A recent toast to James Watson highlights a tolerance for bigotry many want excised from the scientific community.
Two research teams studying a rare genetic disorder discover independently that it's caused by genes that are crucial to DNA replication.
June 4, 2011|
COURTESY OF MARK SAMUELS
A few years ago, University of Montreal geneticist Mark Samuels feared he had hit a dead end in his search for genetic mutations behind Meier-Gorlin Syndrome (MGS)—a rare autosomal recessive disorder characterized by small ears, a lack of kneecaps, and short stature.
Samuels was studying a group of MGS patients he had deemed ideal for the study because they belonged to a population that had remained relatively genetically isolated over the past few centuries. They were the descendents of Acadians—a group of early French colonists (distinct from the Quebeçois)—who settled along the coast in Eastern Canada in the 1600s and eventually seeded the Cajun community in Louisiana after being expelled by the British in the mid-18th century.

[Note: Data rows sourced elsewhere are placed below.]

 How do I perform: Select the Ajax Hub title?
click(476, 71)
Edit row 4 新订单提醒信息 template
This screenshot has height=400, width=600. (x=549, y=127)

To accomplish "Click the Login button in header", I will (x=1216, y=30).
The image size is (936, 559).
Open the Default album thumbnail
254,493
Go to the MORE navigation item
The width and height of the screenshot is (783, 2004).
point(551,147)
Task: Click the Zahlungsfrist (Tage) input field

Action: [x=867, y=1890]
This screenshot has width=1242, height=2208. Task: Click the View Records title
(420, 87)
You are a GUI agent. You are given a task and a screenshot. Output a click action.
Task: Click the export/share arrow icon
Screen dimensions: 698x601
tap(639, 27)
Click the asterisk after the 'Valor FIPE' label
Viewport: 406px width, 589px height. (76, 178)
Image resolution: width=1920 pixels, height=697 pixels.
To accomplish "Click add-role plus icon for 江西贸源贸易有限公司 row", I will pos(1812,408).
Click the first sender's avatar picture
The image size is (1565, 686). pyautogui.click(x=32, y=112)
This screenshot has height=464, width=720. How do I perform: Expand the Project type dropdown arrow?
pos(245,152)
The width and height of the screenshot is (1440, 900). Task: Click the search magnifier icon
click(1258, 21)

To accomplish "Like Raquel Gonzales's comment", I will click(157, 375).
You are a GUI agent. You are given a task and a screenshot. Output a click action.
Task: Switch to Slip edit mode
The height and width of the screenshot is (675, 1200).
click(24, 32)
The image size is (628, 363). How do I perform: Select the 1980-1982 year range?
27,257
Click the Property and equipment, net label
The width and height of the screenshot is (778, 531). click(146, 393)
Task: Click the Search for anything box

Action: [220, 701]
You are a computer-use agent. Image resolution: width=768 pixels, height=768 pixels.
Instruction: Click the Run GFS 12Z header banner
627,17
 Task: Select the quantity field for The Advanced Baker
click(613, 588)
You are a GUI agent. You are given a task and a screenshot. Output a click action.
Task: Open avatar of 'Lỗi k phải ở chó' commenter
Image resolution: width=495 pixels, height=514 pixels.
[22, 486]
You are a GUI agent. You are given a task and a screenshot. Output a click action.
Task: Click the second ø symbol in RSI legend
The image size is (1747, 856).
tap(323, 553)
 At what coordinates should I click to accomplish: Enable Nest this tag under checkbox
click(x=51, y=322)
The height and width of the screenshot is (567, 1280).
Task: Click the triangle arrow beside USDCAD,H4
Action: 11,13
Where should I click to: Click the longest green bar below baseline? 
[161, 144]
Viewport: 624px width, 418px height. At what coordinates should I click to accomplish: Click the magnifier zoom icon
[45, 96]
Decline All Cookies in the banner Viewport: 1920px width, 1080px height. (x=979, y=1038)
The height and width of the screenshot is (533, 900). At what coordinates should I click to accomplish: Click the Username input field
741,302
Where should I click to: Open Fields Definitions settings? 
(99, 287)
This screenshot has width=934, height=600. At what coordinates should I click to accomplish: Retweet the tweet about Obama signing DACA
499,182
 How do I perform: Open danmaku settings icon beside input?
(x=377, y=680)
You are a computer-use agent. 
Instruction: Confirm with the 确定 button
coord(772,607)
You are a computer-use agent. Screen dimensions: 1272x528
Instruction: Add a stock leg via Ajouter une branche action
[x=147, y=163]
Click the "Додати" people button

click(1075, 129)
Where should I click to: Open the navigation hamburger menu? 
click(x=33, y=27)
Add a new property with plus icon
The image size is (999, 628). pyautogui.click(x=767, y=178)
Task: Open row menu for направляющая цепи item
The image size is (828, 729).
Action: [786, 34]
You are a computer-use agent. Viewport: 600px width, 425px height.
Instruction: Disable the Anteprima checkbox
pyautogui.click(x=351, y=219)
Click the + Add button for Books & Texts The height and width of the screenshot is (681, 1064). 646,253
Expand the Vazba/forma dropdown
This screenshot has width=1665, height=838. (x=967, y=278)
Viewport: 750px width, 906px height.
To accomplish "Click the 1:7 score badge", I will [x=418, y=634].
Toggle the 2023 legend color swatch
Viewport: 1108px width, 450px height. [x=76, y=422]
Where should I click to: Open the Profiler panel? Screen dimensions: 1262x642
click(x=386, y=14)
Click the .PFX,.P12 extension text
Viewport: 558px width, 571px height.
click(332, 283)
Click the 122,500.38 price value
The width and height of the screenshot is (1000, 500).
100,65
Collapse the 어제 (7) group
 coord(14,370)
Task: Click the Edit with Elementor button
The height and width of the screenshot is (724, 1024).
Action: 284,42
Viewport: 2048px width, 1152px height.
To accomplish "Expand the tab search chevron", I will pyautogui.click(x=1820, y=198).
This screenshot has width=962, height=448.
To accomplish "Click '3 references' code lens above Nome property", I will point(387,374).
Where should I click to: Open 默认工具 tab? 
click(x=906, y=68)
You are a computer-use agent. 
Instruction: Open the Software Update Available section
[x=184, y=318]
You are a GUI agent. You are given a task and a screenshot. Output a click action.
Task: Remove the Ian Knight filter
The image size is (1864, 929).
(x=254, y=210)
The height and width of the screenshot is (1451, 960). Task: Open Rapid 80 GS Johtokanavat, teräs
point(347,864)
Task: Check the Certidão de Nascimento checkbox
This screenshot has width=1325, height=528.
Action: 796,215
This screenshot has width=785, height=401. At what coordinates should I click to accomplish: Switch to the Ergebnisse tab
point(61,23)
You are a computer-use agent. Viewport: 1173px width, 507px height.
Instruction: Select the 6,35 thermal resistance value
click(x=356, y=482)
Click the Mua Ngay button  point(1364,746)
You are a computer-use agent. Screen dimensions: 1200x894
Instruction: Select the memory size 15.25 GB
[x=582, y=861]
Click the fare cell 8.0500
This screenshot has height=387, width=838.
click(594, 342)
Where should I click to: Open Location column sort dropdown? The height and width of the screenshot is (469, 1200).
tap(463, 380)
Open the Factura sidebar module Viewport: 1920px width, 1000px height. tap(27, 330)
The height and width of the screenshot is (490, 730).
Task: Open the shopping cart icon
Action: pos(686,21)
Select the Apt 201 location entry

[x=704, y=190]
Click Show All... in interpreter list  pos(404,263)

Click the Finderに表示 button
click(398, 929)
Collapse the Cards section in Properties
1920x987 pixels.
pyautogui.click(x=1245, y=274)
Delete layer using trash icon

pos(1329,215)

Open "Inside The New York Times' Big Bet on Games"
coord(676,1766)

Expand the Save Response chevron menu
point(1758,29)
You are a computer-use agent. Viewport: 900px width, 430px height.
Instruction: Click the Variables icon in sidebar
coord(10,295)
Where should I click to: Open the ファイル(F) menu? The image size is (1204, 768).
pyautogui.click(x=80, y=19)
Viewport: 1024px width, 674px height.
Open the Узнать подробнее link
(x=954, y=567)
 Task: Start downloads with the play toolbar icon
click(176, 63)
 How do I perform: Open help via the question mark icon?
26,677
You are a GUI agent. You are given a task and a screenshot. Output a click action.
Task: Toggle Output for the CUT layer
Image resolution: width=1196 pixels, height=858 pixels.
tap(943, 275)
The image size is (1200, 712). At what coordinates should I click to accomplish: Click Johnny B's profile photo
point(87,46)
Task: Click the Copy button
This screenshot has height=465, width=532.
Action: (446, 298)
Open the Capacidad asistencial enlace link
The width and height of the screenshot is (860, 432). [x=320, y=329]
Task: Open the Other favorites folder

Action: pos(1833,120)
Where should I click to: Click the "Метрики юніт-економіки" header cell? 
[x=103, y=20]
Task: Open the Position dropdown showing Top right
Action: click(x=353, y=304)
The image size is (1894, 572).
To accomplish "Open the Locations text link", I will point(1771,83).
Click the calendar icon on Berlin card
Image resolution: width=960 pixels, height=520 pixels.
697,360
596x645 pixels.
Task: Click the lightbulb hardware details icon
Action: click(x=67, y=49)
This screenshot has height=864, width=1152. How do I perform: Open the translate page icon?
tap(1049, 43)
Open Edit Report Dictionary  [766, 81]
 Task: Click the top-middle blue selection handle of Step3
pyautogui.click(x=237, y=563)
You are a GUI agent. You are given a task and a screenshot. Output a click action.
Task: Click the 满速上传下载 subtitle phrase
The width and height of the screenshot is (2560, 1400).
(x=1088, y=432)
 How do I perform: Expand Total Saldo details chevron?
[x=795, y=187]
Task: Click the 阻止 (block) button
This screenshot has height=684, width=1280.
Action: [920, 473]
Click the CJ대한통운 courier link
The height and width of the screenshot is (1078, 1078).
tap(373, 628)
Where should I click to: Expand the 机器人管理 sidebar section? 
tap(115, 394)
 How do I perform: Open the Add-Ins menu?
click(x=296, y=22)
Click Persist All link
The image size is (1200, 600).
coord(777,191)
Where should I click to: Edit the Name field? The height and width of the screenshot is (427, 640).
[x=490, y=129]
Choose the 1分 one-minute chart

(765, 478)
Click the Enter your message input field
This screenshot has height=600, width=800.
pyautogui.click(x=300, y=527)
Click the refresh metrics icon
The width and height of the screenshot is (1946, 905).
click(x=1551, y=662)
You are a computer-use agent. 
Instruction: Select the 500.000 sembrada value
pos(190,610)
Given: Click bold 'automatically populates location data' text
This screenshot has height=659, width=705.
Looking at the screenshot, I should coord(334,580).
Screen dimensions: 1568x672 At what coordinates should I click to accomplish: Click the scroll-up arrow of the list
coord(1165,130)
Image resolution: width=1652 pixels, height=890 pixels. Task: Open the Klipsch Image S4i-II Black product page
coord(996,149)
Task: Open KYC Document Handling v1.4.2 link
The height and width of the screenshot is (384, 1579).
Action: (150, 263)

Samuels tracked down affected families in both Canada and Louisiana, and using DNA marker-assisted mapping, he scoured their genomes for regions shared only by the family members with MGS, in the hope that one gene would stand out. “There was a chance that the patients from Canada and Louisiana actually had not just the same genetic disorder, but the same actual mutation inherited from an ancient ancestor on the same chromosomal background,” Samuels says.
Unbeknownst to Samuels, researchers in The Netherlands had been trying the same approach for years—to no avail. Ernie Bongers, a clinical geneticist at Radboud University Nijmegen Medical Centre, had been focusing on two Dutch families with a history of MGS in which both sets of parents were first cousins. Bongers reasoned that the children with MGS would be homozygous for the mutation, which she could easily spot by scanning their DNA for single nucleotide polymorphisms.
But like Samuels, she was stumped. Her team was not able to turn up any suspicious region in the patients’ chromosomes. “We thought that families would be the clue, but they weren’t,” Bongers says.
Amid their frustration, the two researchers discovered each other’s work when Samuels reached out to a patient in Canada whom Bongers had previously studied. It was a slightly awkward situation for Samuels. “There’s kind of an unspoken agreement among geneticists that we don’t poach each other’s patients,” he said. Nevertheless, Bongers contacted Samuels to commiserate.
“We couldn’t help each other because there was no progress we could share,” Bongers says. Despite being stymied, they kept working at it separately.
Because he wasn’t able to pinpoint any single genomic region through his linkage studies, Samuels decided to test the hypothesis that the MGS families were carrying an assortment of mutations. He compared the DNA of three or four families at a time as opposed to eight, hoping that by narrowing the sample size, he would increase his chances of capturing shared mutations within a group of people.
The new approach finally paid off for Samuels, who pinpointed a suspicious gene (ORC4) that coded for one of the proteins that form the origin recognition complex (ORC), a cluster of proteins that binds to DNA to initiate the process of DNA replication. “It was certainly a tour de force to find it,” Samuels says. For a few weeks it seemed his group had won the race.
But Bongers, with the help of Andrew Jackson, a collaborator at the Human Genetics Unit of the Medical Research Council in Edinburgh, had arrived at similar results when Jackson discovered an ORC1 mutation in a Saudi Arabian family with primordial dwarfism, a syndrome related to MGS. Bongers and Jackson eventually linked mutations in a total of five genes to MGS, three of which code for subunits of the origin recognition complex (including ORC4), and two that code for proteins that bind to the complex before replication occurs. “These genes seem to be so fundamental in growth that in some ways, it’s remarkable that these patients survived,” she says.
Both Jackson (working with zebrafish) and Samuels (with yeast) were able to independently demonstrate that the same mutations resulted in impaired growth in other model organisms.
Then, last summer, as Samuels was finishing up his manuscript reporting MGS mutations in three genes—ORC4, ORC1, and CDT1, which codes for a protein recruited by the ORC complex—Bongers e-mailed to say she had also found MGS genes and had just submitted her manuscript to a journal.
“I was about three days away from submitting our manuscript, but I immediately got it out that day,” Samuels says. In another coincidence, both teams submitted their manuscripts to Nature Genetics. Their findings were both published in the April issue.